I cannot see me, without him. I cannot be me, without him. I ache for his arms...I miss, too much, the feeling of his whiskers against my hand. It becomes unbearable. No, I am wrong. It is unbearable, and there is nothing I can do about it. I am so angry at Fate. As the days go by, it gets even harder, as the realization that this really happened comes knocking again and again. I am grateful for the resilience that youth offers for my children, but I still cry my eyes out at the thought of my baby boy growing up without his best friend. To make it through the weekend I pretended. I pretended, to myself, that Daddy was at home...working...and waiting for us. Only he wasn't...and the house, our house, our security,was dark and empty when I drove up.
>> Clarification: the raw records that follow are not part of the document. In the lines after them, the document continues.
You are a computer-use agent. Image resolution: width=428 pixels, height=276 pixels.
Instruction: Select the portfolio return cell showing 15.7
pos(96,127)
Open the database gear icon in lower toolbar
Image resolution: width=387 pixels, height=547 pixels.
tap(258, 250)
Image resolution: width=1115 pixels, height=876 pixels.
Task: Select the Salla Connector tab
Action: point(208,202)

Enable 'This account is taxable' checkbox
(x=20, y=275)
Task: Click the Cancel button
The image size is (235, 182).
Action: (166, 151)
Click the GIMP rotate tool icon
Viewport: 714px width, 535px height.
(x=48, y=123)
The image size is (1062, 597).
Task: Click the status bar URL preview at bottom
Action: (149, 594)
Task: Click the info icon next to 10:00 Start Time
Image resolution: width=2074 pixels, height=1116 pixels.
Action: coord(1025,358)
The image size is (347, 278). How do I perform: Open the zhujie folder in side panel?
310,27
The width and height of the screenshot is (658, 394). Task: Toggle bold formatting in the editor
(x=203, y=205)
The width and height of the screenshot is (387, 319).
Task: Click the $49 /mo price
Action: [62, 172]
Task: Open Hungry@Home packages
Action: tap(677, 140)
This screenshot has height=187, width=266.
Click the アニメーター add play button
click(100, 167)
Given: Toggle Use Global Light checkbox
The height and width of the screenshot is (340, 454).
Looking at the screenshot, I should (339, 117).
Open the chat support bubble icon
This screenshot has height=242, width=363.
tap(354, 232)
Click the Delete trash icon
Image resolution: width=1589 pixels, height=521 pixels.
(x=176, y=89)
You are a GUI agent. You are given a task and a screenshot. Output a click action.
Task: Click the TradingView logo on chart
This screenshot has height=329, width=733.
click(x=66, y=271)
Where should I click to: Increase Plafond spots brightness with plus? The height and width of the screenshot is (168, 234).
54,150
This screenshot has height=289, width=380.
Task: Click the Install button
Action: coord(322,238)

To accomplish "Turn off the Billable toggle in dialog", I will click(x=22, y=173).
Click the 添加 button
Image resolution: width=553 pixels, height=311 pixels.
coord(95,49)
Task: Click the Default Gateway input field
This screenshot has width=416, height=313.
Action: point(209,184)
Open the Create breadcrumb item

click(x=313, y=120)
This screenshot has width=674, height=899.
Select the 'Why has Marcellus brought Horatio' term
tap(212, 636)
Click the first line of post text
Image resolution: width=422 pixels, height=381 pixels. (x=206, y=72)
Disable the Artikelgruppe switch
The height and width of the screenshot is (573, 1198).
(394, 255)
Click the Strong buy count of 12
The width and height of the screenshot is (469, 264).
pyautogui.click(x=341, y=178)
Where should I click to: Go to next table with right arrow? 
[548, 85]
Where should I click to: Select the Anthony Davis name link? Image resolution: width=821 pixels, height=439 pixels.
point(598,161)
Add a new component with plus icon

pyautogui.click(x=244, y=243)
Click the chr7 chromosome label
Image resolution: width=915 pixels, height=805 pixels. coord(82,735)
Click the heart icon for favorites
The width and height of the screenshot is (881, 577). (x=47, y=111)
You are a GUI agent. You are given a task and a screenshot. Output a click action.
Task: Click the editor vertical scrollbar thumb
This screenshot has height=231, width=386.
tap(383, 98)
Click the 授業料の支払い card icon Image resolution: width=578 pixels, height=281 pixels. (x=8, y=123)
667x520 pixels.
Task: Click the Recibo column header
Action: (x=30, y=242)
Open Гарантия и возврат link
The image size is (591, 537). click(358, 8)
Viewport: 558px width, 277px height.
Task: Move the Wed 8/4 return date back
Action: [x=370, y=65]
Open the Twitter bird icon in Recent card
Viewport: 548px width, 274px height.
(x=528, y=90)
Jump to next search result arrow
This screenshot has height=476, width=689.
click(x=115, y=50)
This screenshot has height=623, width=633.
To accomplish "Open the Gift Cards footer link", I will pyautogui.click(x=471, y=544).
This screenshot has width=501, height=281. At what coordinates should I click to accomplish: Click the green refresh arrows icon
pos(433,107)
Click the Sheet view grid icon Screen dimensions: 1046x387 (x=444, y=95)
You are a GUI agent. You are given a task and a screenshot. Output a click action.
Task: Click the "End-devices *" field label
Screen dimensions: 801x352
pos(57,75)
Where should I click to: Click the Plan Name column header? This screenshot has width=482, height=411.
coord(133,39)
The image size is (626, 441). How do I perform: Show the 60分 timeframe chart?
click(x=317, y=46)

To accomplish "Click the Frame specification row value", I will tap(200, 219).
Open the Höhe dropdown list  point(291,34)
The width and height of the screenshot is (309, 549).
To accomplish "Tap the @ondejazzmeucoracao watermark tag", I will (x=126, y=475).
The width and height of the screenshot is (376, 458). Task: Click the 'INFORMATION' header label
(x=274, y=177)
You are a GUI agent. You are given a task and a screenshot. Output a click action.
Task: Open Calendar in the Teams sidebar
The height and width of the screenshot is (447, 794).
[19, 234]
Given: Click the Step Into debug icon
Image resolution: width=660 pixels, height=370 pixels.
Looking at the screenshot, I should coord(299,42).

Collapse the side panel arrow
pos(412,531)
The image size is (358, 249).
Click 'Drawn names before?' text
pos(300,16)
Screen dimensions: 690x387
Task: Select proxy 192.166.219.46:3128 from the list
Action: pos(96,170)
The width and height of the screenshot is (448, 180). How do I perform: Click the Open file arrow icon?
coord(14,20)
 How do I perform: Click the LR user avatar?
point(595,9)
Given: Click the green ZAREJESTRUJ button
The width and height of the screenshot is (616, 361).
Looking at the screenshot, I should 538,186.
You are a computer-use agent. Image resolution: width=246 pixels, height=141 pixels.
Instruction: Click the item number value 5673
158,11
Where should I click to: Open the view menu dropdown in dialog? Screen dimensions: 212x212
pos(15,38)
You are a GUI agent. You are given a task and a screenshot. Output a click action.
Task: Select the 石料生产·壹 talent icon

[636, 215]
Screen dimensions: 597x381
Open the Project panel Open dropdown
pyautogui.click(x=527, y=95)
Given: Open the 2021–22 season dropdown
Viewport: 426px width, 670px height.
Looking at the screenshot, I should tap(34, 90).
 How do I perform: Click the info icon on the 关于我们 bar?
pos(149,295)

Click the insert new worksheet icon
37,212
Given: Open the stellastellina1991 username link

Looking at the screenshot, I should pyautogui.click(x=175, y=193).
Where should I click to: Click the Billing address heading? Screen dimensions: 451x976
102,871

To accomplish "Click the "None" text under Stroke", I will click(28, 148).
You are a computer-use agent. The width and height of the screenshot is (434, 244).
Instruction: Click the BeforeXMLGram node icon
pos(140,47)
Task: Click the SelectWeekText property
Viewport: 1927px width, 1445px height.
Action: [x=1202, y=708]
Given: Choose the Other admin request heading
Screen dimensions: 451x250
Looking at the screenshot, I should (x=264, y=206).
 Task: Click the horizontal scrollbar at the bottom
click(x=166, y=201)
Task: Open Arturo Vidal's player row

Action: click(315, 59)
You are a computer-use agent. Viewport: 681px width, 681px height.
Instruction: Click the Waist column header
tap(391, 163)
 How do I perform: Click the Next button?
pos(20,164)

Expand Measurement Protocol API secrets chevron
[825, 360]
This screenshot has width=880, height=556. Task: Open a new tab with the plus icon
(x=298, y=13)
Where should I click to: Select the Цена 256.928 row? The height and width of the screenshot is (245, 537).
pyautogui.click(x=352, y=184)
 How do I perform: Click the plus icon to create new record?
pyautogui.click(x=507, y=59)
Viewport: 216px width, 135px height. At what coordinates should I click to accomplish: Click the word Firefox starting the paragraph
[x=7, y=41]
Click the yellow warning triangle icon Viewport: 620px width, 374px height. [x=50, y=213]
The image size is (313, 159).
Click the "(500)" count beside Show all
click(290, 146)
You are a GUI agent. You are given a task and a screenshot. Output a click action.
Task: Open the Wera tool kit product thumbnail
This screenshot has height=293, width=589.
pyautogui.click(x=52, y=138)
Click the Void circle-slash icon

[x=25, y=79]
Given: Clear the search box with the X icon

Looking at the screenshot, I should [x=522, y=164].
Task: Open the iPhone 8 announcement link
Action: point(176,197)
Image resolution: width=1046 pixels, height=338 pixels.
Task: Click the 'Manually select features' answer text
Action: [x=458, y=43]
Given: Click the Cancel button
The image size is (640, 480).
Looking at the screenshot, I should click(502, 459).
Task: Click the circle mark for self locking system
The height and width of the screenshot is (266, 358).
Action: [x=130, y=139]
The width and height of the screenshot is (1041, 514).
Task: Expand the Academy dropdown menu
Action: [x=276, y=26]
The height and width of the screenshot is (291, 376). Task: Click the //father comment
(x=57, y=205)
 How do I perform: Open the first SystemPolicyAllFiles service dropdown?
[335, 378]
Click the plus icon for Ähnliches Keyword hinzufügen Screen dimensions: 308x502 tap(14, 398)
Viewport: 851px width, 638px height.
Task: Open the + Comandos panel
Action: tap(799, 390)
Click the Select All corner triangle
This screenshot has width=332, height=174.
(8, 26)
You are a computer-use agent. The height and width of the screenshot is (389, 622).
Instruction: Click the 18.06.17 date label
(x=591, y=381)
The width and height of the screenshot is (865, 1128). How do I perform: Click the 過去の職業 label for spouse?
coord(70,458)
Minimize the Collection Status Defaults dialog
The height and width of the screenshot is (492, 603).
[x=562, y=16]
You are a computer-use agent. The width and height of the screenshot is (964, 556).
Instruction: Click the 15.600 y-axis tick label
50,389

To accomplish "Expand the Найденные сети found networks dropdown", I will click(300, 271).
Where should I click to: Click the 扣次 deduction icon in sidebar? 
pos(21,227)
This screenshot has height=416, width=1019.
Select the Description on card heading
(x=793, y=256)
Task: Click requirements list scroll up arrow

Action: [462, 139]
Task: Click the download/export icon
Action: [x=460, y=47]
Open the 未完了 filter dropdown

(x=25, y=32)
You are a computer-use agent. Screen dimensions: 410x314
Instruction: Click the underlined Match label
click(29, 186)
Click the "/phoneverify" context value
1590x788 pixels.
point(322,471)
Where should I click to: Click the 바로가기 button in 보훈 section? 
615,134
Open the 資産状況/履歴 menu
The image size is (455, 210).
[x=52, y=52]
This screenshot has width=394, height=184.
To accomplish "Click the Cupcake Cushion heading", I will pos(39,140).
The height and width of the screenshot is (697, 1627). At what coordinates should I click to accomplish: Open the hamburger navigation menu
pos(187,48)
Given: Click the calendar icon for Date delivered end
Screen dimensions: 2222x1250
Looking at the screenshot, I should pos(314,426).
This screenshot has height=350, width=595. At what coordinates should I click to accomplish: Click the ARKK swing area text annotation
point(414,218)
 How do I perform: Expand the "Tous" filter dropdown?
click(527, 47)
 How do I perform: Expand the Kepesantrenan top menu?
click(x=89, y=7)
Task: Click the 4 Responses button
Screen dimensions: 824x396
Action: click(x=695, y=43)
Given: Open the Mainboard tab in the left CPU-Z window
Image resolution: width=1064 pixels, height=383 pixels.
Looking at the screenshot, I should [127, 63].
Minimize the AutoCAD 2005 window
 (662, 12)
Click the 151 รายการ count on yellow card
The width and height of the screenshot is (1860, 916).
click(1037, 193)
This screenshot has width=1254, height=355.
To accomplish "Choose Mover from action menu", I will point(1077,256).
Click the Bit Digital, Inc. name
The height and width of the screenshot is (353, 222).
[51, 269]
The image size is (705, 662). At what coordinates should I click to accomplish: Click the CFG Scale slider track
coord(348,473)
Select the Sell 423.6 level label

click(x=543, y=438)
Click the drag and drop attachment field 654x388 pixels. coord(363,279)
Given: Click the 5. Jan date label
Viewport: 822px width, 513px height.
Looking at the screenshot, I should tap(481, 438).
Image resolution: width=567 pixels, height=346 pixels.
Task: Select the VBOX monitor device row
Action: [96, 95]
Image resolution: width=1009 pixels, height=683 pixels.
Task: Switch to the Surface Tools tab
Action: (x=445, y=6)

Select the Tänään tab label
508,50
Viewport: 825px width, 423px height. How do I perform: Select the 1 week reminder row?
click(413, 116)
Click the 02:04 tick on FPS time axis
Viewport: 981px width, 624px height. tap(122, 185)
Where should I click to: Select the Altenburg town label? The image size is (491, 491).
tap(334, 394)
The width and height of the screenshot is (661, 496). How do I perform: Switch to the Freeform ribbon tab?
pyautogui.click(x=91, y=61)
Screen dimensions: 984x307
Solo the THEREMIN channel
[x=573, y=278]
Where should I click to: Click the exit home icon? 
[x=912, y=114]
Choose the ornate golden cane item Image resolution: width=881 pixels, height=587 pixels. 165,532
Some have asked and yes, I see a counselor, as do the children...Sandcastles starts up this week for us. But there are some things in life that can't be fixed, or rationalized, or talked through, gotten over or recovered from. The death of my husband, my life and my soul has fallen into this category. He is my first need when I wake up in the morning, and the last longing I have at night. I want him back.